The 56-Inch Fist
Pakistan and China have forever been tricky and taxing neighbours, but of late New Delhi has lost leverage even with smaller nations in the region. An expert’s inquiry into why
Almost four years into the term of the Narendra Modi government, its foreign policy in South Asia is under the spotlight. Since the government began with an avowed policy of "Neighbourhood First", this focus on the current state of play is understandable. Foreign policy, after all, will be judged not by intentions but by outcomes. Several observers have pointed to the deteriorating ties with many of our neighbours and argue that India's standing in the region has declined - especially relative to that of China. Others have confuted these claims, insisting that the current trends are a manifestation of deeper forces such as democratisation and rise of identity politics in the region. New Delhi, they argue, can hardly be blamed for the way these play out.
While both sides in this debate make important points, it is essential to disentangle at least three sets of issues that tend to be mixed up. How can we decide whether India's regional standing has actually dipped over the past four years? To what extent has China contributed to this perceived decline? And how should India refashion its regional policy?
Start with the question of whether and why India's position in the region has eroded in the recent past. Here we need to distinguish between longer-term trends and determinants, and shorter-term developments. Amongst the former, we can identify at least four long-standing factors that shape India's engagement with its immediate neighbours.
The first is the structural asymmetry of South Asia. India is by far the largest, most populous and most powerful country in the region. It shares a boundary with every country in the subcontinent, but most of them do not share a border with another. Given its potential to be the 800-pound gorilla in the room, it is not surprising that most of India's neighbours regard it with wariness and resentment, if not suspicion and fear.
The second is that the identity of many states in the region is defined in sharp contradistinction to others. We tend to think of this usually in the context Pakistan, but in many ways it predates Partition and Independence. The first Partition of the subcontinent occurred in 1937, when Burma was split from British India. A key driver here was the emergence of Burmese nationalism with a strong anti-India tenor. Similarly, despite the association of Ceylonese and Nepali nationalist parties with that of India, there was always an edge to these relationships. More recently, we can see how the jostling of identities within Bangladesh invariably brings India into the picture.

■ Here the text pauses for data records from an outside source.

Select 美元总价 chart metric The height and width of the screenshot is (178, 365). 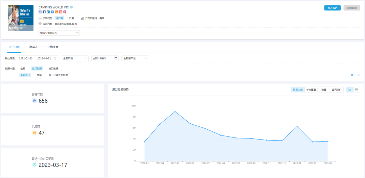click(x=337, y=90)
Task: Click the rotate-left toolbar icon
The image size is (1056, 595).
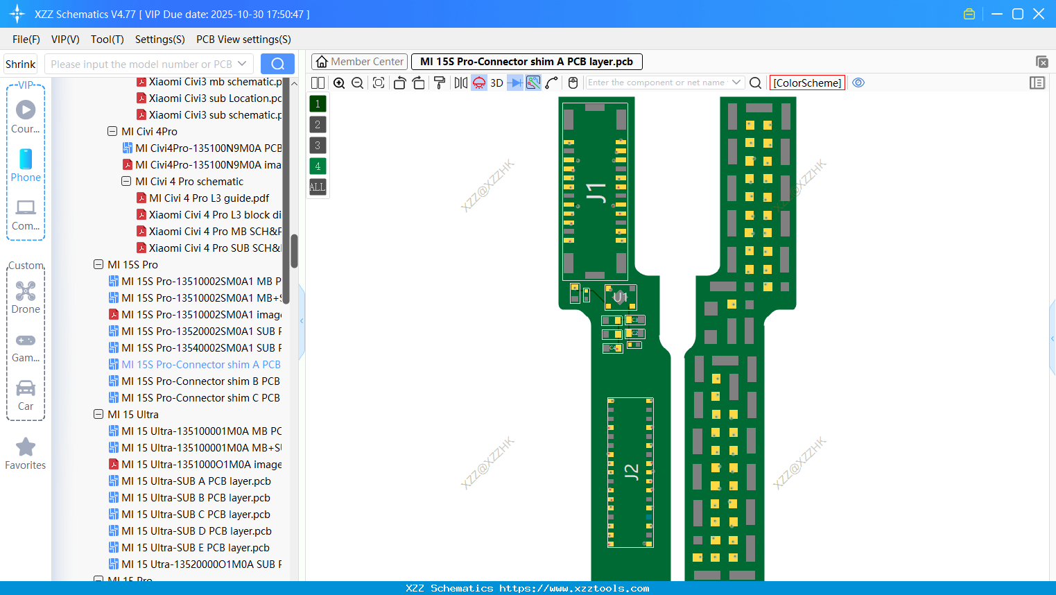Action: 399,83
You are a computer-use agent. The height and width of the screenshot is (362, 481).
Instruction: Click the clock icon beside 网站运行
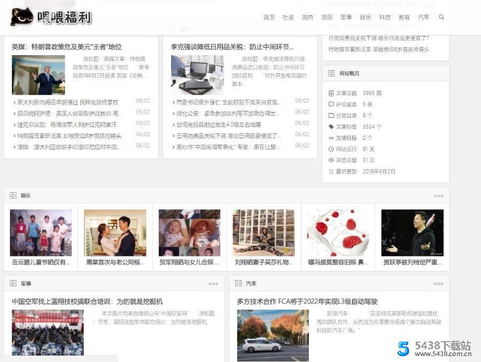pyautogui.click(x=331, y=148)
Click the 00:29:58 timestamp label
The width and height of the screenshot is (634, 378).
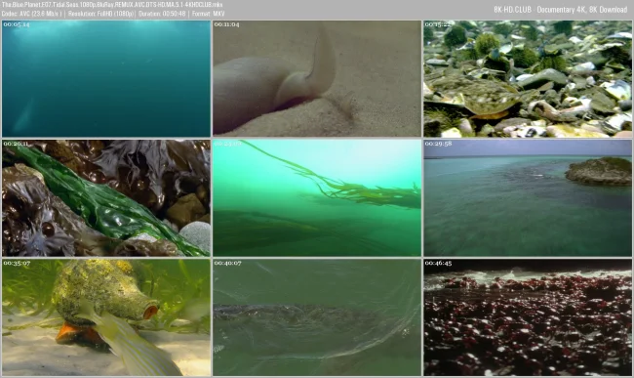(x=438, y=144)
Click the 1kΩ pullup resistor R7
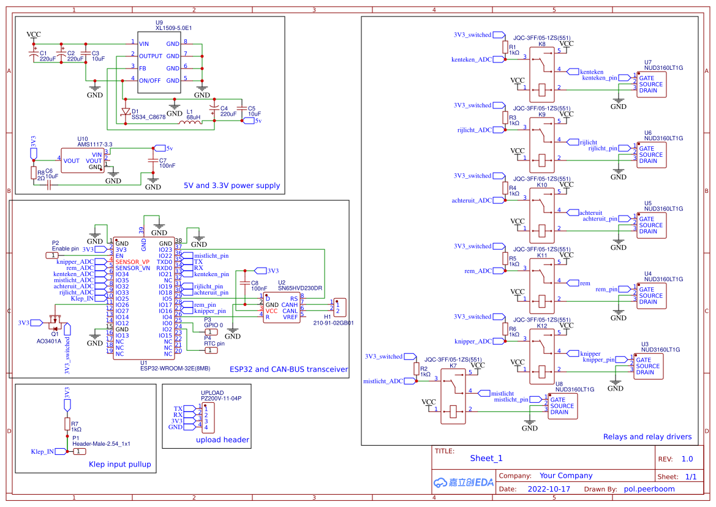 pos(67,424)
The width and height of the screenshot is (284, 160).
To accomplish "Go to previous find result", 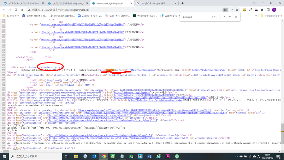I will (223, 17).
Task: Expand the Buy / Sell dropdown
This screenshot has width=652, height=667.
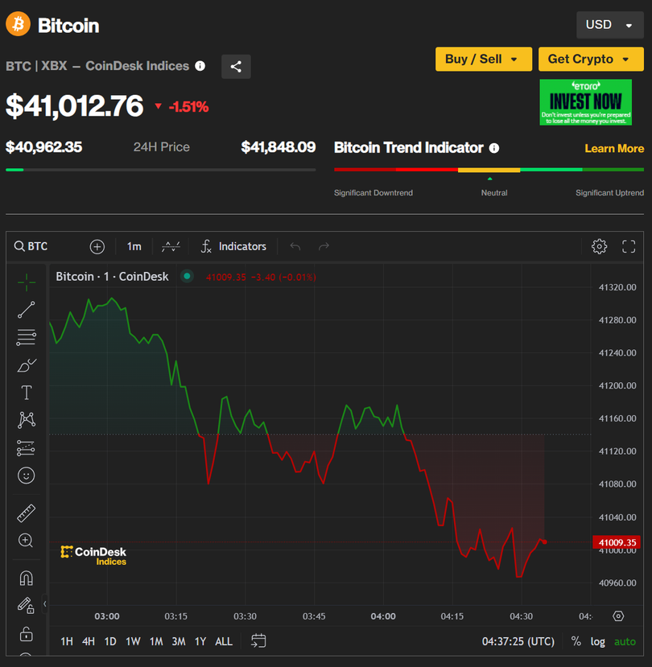Action: (483, 59)
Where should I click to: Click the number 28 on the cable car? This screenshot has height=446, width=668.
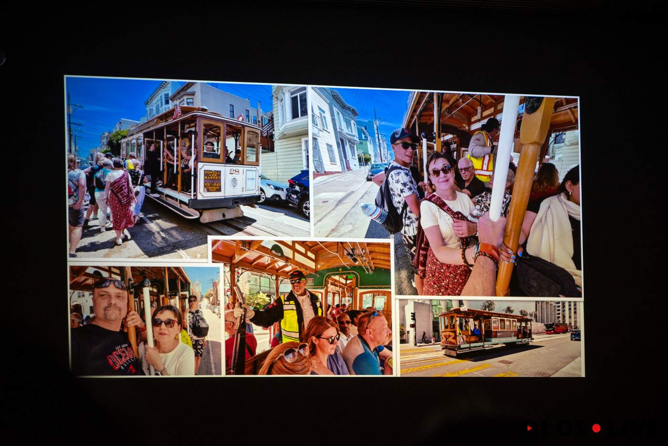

The third factor is ethnic overlap across state boundaries. This, too, dates well before the region's postcolonial moment in the late 1940s: think of Tamil plantation workers in Sri Lanka, Gorkhas in Sikkim, migrants in eastern India from Bangladesh or Rohingyas in Myanmar. Despite the carving out of national boundaries and subsequent waves of movement and displacement, overlapping ethnicity, especially in borderlands, remains the norm in most states of the region. The upshot of it has been a blurring of domestic problems and foreign policy, and an accentuation of the problem of identity.
Lastly, South Asia has long been a site of uneven development and democratisation. States of the region have never converged on the norms of democracy: in particular, those against majoritarianism and violence. The interaction of these four long-term features has always complicated India's engagement with its neighbours - not least because India tends to become (in perception or reality) a factor in their internal politics.
However, these factors cannot by themselves account for the evident deterioration in our ties with countries such as Nepal or Maldives, nor for the turn that might be taken by Sri Lanka, Bangladesh or Myanmar should the current governments in those countries begin to dodder. No driver can excuse a car accident by pointing to the industrial revolution. To understand the fluctuation in these relations over the past few years, we need to focus on short-term developments.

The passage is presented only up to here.